“The non-profit Rewilding Spain is introducing Przewalski’s horses and aurochs-lookalike Taurus cattle to the Spanish countryside in an attempt to fill the ecological niches left empty by the long-extinct European megafauna,” reports The Doomslayer.
Mongabay adds:
Some 30,000 years ago, Stone Age people decorated a cave, today known as Cueva de los Casares, in central Spain with pictures of mating humans (most famously), geometric shapes, and animals. The most popular carved animal is the wild horse.
Cueva de los Casares sports at least two dozen images of wild horses. Eventually, these Pleistocene-epoch horses vanished — likely slaughtered for food or domesticated. But some 10,000 years later, wild horses have again returned to central Spain — this time to help with out-of-control fires and bring economic opportunity to a struggling region.
In 2023, Rewilding Spain, apart of Rewilding Europe’s network, brought in the first 16 Przewalski’s horses (Equus ferus przewalskii) from France to the highlands of Spain’s Guadalajara province, one of the least populated parts of the country…
Today, the project has 35 Przewalski’s horses.
And it’s not the only species brought back by Rewilding Spain. The team also brought in Taurus cattle. Developed by the Taurus Project, these cattle are meant to be as similar as possible to the extinct aurochs (Bos primigenius) that once roamed much of Europe, Asia and North Africa.
Wikipedia describes the aurochs and its encounters with ancient humans:
The aurochs is an extinct species of bovine, considered to be the wild ancestor of modern domestic cattle. With a shoulder height of up to 71 inches in bulls and 61 inches in cows, it was one of the largest herbivores in the Holocene; it had massive elongated and broad horns that reached 31 inches in length.
The aurochs was part of the Pleistocene megafauna. It probably evolved in Asia and migrated west and north during warm interglacial periods. The oldest-known aurochs fossils date to the Middle Pleistocene. The species had an expansive range spanning from Western Europe and North Africa to the Indian subcontinent and East Asia. The distribution of the aurochs progressively contracted during the Holocene due to habitat loss and hunting, with the last known individual dying in the Jaktorów forest in Poland in 1627.

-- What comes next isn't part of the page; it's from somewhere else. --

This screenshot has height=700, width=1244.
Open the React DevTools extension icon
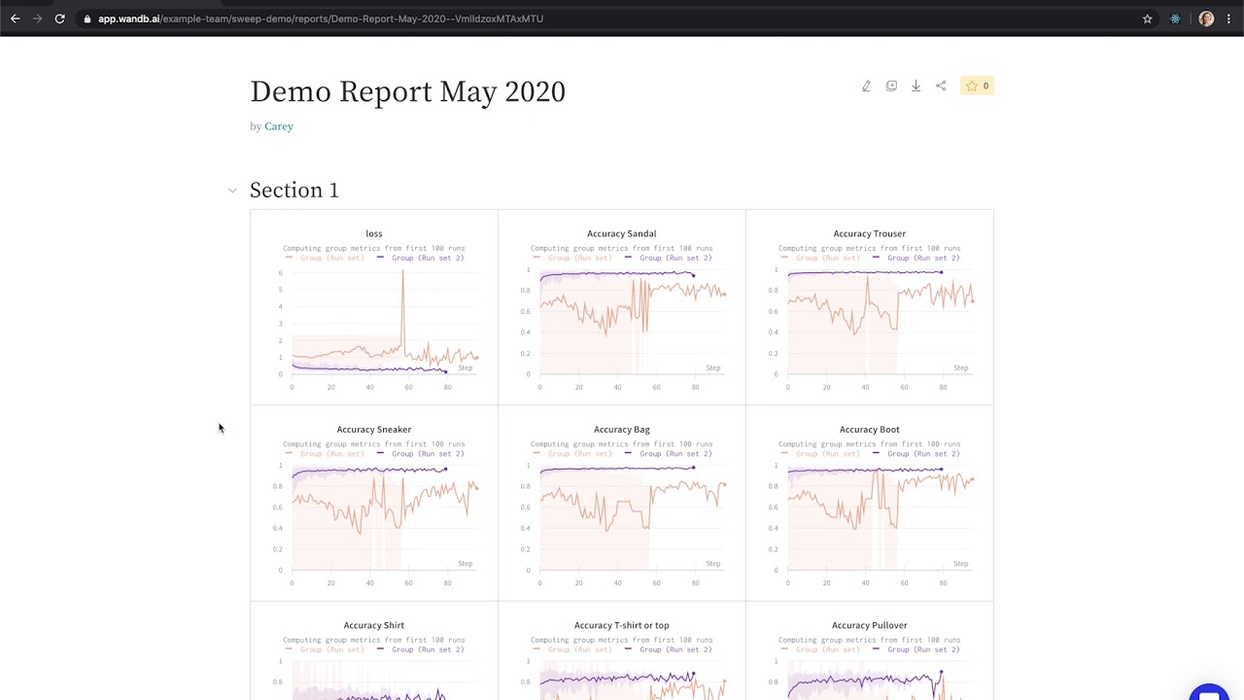click(1175, 18)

There is a long history of interaction between aurochs and humans, including archaic hominins like Neanderthals. The aurochs is depicted in Paleolithic cave paintings, Neolithic petroglyphs, Ancient Egyptian reliefs and Bronze Age figurines. It symbolised power, sexual potency and prowess in religions of the ancient Near East. Its horns were used in votive offerings, as trophies and drinking horns.